The visual art element of the festival opened on Sunday with exhibitions by Brazilian-born Ana Maria Pacheco and John Gerrard.
Pacheco's solo exhibition in the Connacht Tribune's former printworks explores issues of control and the exercise of power while Gerrard has used computer simulation to create a portrait of the rivers Amazon, Danube, Nile and Yangtze for his exhibition in NUI Galway's O'Donoghue Centre.
Language and literature are examined by artists Seán Cotter, Gary Robinson and Thomas Brezing in a joint exhibition in Woodquay, while John Beard's version of Theodore Géricault's Louvre painting The Raft of the Medusa occupies The Shed on Galway docks.
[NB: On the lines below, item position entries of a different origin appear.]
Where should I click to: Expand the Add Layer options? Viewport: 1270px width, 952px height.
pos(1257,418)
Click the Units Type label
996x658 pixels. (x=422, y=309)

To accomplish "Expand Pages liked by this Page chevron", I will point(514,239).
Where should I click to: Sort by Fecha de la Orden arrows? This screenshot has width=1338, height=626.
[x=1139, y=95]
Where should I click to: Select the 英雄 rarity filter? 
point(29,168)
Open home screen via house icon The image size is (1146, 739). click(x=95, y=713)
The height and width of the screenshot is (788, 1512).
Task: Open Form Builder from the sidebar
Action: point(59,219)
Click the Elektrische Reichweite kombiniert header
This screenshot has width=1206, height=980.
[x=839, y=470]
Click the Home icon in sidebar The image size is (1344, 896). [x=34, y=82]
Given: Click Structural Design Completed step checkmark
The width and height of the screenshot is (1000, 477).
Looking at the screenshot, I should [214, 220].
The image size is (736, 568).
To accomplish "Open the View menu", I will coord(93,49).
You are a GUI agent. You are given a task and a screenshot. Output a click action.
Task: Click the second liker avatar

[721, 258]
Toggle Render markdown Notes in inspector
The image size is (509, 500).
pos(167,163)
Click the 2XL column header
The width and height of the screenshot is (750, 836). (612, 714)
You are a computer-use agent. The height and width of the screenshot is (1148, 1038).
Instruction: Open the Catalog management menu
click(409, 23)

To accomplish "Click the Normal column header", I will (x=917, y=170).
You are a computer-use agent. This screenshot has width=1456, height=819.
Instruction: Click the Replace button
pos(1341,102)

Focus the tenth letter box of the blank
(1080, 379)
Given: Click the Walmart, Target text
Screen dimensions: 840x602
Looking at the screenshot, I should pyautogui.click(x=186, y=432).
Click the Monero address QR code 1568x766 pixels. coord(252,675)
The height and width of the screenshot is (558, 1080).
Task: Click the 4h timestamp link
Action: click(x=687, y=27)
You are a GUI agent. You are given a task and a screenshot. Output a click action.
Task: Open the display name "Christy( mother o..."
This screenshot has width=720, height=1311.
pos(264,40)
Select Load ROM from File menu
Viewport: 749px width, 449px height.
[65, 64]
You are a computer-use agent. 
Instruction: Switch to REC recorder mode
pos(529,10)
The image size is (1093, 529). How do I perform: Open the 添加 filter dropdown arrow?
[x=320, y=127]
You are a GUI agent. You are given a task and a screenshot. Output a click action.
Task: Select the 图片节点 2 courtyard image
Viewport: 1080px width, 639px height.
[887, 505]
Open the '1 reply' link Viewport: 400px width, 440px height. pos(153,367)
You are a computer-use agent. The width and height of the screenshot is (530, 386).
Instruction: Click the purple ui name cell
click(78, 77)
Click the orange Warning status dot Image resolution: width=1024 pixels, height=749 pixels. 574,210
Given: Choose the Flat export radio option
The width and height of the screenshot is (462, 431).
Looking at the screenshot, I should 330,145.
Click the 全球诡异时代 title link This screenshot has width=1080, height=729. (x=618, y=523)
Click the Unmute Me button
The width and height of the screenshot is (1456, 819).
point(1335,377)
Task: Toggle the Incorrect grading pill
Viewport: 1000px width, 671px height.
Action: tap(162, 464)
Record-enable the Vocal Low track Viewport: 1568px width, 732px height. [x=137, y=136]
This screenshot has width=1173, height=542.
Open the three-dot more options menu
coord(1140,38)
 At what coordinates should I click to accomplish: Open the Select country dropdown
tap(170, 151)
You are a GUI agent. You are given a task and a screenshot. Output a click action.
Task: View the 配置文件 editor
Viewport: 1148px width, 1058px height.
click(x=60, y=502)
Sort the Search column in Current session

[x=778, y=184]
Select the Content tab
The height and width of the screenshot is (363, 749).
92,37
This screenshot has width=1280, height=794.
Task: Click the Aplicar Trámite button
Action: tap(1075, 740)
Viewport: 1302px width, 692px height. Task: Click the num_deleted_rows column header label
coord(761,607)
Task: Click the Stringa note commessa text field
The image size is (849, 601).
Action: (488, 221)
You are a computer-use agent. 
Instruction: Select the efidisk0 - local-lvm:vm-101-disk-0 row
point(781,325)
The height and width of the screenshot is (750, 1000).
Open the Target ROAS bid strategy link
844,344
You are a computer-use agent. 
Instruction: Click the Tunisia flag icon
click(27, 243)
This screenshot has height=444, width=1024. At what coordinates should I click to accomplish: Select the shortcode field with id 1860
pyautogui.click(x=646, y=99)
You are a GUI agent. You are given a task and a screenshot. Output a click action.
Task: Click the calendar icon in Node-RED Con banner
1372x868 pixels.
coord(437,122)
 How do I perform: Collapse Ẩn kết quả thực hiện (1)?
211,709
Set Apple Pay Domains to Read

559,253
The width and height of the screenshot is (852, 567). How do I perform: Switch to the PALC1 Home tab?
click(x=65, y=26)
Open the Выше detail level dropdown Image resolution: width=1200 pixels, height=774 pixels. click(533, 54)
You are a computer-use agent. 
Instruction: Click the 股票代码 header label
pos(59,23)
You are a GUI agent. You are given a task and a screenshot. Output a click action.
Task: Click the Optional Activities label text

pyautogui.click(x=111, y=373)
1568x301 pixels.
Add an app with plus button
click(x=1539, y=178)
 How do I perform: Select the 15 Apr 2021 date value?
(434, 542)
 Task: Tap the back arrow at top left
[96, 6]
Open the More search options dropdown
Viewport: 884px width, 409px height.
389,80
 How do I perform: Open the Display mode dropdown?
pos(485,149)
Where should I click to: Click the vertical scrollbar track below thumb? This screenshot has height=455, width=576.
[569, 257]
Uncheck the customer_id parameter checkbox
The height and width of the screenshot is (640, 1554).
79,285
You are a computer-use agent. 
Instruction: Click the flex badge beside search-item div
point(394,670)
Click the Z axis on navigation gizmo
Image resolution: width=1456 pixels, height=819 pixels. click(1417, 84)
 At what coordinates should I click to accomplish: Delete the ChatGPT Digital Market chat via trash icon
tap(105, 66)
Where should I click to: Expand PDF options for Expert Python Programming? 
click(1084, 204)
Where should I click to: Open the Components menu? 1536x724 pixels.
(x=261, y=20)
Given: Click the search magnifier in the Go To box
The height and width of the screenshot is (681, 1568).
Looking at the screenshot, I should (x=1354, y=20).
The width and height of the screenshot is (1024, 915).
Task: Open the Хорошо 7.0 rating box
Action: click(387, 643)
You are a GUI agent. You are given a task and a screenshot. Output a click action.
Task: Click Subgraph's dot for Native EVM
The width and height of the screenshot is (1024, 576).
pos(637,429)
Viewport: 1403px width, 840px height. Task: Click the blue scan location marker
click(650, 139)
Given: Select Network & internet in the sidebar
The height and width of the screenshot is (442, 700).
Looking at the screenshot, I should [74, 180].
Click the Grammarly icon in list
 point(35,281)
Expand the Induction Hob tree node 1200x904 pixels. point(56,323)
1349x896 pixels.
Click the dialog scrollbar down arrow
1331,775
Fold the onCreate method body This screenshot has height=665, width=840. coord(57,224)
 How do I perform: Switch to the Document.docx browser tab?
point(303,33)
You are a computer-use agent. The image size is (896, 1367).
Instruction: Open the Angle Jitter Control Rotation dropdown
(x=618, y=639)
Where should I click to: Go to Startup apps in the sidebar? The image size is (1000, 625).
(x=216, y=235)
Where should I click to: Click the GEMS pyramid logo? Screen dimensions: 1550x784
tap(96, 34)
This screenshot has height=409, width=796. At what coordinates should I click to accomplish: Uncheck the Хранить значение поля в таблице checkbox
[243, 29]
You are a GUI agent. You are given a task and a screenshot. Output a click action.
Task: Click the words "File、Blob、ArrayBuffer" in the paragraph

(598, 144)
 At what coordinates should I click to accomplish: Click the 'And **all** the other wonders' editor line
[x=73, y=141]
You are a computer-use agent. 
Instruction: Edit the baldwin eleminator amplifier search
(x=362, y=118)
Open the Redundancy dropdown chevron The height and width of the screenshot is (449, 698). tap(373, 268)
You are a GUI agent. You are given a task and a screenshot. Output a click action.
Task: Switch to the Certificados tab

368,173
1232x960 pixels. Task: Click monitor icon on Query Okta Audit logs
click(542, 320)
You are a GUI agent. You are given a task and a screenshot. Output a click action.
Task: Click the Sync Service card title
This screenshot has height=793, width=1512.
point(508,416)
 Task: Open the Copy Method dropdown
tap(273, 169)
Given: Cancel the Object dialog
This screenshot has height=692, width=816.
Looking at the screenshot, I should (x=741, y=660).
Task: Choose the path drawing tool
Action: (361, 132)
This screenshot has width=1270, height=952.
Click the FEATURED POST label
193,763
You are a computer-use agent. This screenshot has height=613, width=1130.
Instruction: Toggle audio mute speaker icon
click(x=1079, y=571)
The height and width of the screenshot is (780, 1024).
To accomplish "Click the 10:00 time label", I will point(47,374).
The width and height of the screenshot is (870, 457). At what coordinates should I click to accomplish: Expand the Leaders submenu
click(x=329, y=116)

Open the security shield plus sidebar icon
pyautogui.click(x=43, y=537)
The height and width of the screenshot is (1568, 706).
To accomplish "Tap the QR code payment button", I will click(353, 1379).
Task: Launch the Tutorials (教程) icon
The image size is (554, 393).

The festival, directed by Paul Fahy, features several world premieres, with Woyzeck in Winter, Conall Morrison's adaptation of Buchner's play Woyzeck and Schubert's Winterreise, opening on Monday night in the Black Box Theatre.
Tickets for some shows are already or close to sold out, with a collaboration between RTÉ radio presenter Jenny Greene and the 48-piece RTÉ Concert Orchestra generating significant interest. The orchestra is also staging a "Night at the Proms" in the Big Top.
Highlights
Kneehigh Theatre's Tristan and Yseult, adapted and directed by Emma Rice of Shakespeare's Globe theatre in London and Druid Theatre's production of a Mark O'Rowe play directed by Annabelle Comyn are among other highlights. Actor Aaron Monaghan stars in an operatic collaboration between director and writer Enda Walsh and composer Donnacha Dennehy.
Syrian architect Marwa Al-Sabouni will speak about architecture, geography and conflict in the war-torn country as part of the festival’s “First Thought” series of talks.
3 Lies About Brooklyn, a memoir by Irish-American broadcaster John Farrell, a child of the 1950s mother and baby homes who was adopted from the Sisters of Mercy orphanage in Brooklyn, is being staged by the Galway Fringe Festival.
The Galway Fringe is presenting its sixth annual programme, which features Shakespeare in Connemara among 27 theatre productions and a plethora of music and art. Among its 100 diverse events in theatre, music and art are Squinty, written and directed by Seamus Moran, Galway soprano Aimée Banks in the Augustinian church, the fringe festival band showcase on July23rd, an art contest for aspiring artists.